══ RECORD EXCERPTS ══
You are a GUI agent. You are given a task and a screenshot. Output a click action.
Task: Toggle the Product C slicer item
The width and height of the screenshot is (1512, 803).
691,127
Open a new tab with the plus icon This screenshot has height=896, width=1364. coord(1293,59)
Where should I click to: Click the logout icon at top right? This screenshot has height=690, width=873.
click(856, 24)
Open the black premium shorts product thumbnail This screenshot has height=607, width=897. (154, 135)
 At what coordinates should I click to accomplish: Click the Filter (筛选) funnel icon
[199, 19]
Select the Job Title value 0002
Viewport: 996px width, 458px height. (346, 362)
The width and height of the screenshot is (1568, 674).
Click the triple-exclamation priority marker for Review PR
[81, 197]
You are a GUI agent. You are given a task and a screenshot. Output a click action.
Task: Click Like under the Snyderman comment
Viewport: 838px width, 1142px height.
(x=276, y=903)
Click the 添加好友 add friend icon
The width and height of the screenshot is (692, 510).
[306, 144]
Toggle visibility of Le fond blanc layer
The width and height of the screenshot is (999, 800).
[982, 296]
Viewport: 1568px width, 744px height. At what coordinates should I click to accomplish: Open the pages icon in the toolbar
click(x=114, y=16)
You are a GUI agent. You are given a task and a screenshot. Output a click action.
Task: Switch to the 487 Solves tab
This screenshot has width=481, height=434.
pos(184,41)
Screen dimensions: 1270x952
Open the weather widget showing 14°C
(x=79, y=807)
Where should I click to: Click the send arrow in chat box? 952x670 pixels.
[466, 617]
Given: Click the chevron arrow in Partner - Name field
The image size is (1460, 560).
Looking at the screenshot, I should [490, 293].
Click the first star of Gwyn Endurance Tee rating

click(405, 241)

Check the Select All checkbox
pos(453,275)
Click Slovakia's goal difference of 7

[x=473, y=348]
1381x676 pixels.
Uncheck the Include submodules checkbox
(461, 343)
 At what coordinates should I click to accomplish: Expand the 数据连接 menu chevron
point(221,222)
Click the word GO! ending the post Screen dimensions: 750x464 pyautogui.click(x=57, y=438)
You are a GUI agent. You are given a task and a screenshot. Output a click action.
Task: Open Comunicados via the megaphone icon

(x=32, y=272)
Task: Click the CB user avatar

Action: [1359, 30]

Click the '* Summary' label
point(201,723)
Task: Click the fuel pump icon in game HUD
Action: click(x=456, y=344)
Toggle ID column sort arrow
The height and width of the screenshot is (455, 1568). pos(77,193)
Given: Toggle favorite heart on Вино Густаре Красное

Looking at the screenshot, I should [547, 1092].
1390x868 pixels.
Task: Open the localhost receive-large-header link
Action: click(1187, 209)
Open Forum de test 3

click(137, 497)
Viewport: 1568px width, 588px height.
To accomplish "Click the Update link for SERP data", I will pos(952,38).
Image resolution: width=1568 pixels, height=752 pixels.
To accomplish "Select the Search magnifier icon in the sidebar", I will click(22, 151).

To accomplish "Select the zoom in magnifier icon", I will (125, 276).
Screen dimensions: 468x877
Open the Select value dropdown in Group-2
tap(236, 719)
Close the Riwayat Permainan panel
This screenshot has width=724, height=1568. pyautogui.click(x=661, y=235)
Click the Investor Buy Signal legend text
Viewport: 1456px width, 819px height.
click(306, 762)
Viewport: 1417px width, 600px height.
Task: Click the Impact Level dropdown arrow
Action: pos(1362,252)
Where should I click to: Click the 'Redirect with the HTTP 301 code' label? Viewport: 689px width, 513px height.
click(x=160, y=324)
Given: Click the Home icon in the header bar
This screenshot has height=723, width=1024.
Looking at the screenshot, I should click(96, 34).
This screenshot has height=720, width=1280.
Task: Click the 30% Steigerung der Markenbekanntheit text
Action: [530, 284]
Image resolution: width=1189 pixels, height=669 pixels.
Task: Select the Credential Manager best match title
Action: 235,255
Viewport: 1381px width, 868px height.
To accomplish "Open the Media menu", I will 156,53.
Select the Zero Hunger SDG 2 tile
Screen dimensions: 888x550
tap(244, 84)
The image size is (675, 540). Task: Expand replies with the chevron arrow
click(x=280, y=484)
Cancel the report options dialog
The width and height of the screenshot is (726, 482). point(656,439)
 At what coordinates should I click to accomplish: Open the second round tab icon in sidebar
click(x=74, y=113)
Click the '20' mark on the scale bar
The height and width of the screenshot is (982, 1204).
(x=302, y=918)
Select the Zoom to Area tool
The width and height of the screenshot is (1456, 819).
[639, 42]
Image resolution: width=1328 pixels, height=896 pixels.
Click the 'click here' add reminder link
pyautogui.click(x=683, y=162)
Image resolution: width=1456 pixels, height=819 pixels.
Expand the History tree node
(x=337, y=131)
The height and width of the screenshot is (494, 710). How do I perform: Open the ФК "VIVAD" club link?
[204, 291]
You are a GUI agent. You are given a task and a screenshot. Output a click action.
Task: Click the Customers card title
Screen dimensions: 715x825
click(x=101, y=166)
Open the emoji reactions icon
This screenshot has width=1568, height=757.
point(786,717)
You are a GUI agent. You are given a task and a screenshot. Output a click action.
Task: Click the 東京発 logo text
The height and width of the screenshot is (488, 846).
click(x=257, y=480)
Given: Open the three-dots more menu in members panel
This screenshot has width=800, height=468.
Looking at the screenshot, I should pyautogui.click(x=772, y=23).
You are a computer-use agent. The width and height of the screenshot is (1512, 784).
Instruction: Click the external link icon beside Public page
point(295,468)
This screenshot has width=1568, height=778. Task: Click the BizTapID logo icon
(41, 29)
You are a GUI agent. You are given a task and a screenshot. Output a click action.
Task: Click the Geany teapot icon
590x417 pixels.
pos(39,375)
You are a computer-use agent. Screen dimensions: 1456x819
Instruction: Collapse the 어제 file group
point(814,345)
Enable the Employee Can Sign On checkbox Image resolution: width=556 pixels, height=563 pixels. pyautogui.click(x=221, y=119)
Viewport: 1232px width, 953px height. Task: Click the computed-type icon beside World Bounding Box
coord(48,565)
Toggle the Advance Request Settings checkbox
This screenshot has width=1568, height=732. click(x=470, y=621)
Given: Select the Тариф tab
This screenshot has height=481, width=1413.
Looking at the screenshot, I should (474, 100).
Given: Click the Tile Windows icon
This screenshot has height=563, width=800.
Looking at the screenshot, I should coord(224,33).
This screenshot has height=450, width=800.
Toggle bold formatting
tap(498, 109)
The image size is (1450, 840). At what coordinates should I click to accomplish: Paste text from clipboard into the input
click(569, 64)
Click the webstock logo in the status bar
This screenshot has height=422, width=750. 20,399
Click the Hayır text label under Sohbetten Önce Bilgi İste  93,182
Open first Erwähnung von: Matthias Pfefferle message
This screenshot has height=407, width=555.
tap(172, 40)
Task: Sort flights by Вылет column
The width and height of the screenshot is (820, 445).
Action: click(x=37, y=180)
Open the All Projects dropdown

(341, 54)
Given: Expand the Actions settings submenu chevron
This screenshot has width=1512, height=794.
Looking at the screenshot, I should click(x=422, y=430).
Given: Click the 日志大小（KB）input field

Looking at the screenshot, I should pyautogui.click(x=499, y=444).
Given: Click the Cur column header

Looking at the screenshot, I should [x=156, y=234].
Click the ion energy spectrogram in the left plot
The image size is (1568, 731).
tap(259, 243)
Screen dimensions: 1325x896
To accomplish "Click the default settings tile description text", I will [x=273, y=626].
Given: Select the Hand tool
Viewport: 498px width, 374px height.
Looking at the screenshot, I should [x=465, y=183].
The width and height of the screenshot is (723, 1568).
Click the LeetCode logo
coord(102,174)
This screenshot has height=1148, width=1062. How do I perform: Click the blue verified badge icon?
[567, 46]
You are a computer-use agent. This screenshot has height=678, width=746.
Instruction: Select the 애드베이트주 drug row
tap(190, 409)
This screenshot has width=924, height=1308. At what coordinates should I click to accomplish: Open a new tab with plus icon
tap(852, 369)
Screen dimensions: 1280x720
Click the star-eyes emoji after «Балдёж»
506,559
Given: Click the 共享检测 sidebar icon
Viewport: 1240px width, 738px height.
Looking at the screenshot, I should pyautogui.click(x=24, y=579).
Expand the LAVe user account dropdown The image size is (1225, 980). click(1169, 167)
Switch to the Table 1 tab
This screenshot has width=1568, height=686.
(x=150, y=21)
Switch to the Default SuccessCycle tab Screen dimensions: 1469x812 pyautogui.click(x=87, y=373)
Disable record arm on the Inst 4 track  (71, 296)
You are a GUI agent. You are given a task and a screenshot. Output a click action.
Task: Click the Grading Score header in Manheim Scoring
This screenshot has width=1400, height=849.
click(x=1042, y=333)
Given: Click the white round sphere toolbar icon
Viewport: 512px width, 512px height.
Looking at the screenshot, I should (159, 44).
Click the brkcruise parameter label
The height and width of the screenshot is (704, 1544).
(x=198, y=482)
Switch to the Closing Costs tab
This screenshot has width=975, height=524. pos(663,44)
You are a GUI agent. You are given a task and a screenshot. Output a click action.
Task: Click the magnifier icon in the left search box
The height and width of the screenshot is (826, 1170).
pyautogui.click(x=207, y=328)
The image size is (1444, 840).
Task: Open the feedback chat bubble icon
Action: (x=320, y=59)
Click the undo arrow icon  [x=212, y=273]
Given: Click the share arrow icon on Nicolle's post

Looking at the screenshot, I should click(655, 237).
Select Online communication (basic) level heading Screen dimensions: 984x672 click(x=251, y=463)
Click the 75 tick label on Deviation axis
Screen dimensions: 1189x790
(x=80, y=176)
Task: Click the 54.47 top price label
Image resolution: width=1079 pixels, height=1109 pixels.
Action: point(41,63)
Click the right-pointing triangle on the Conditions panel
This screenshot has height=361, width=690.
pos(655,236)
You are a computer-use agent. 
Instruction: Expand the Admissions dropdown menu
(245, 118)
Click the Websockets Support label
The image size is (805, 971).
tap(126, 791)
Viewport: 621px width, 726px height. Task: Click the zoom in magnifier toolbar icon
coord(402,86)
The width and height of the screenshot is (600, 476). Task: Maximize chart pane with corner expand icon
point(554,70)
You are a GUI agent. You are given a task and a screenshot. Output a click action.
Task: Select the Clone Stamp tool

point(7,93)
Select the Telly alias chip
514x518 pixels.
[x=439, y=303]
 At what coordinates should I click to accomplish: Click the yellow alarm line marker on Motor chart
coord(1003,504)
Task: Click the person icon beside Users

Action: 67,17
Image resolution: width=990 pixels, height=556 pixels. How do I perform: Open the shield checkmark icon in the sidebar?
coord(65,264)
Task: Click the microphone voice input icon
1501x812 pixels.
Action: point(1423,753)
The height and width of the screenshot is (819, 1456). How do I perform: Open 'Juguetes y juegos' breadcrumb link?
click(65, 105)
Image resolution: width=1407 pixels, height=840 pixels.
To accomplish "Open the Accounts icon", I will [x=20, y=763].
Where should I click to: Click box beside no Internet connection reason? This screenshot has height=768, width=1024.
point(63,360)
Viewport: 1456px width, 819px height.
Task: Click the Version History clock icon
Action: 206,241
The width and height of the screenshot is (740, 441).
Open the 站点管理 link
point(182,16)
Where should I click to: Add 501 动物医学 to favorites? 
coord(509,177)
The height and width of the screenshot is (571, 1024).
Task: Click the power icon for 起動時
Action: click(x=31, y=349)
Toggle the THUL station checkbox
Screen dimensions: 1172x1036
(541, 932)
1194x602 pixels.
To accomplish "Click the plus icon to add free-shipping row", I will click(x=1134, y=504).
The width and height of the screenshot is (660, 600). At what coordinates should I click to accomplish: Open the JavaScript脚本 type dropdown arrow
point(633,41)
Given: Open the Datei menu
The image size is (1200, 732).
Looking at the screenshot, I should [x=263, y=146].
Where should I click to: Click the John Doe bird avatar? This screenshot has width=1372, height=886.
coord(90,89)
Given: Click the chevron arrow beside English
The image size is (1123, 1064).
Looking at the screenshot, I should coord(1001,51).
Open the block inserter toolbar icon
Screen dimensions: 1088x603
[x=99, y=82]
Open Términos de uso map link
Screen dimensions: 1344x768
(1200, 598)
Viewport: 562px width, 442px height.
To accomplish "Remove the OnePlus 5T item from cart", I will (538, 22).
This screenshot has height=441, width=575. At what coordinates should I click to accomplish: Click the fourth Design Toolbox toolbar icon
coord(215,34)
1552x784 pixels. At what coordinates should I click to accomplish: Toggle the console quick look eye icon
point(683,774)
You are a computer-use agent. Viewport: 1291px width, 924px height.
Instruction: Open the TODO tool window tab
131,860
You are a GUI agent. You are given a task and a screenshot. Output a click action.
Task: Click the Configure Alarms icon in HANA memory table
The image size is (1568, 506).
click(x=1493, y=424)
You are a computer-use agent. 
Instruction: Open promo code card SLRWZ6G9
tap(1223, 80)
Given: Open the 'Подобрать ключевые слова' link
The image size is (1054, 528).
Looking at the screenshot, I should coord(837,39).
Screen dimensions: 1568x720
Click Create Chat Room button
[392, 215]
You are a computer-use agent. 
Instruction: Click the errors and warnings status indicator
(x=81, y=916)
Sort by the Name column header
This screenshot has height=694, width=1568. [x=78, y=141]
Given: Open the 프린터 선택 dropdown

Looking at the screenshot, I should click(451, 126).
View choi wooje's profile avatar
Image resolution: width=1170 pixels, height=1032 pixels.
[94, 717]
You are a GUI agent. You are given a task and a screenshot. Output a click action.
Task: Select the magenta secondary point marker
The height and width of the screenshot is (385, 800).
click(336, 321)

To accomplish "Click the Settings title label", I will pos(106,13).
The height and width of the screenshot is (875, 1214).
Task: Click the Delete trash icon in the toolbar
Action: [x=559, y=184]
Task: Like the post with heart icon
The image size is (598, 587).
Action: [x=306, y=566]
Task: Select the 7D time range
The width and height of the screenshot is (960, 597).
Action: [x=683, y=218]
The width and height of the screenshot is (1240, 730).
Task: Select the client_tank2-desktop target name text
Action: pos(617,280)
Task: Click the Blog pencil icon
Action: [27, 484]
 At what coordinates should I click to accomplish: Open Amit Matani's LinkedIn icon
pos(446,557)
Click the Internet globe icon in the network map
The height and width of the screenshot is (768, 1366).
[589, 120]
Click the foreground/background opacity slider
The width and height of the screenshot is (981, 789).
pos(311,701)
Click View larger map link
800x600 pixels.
═══
▶ STATED GOAL
Lay out the records above, from the line containing "Given: Click the Tile Windows icon" through the line containing "click(569, 64)", inclusive, as a two-column CSV with the header task_text,coordinates. Give one row per record, with its text under task_text and its answer under coordinates, each in a single quoted field with any line breaks replaced by spaces.

▶ RESULT FOR THIS EXERCISE
task_text,coordinates
"Given: Click the Tile Windows icon This screenshot has height=563, width=800.","Looking at the screenshot, I should coord(224,33)."
"This screenshot has height=450, width=800. Toggle bold formatting","tap(498, 109)"
"The image size is (1450, 840). At what coordinates should I click to accomplish: Paste text from clipboard into the input","click(569, 64)"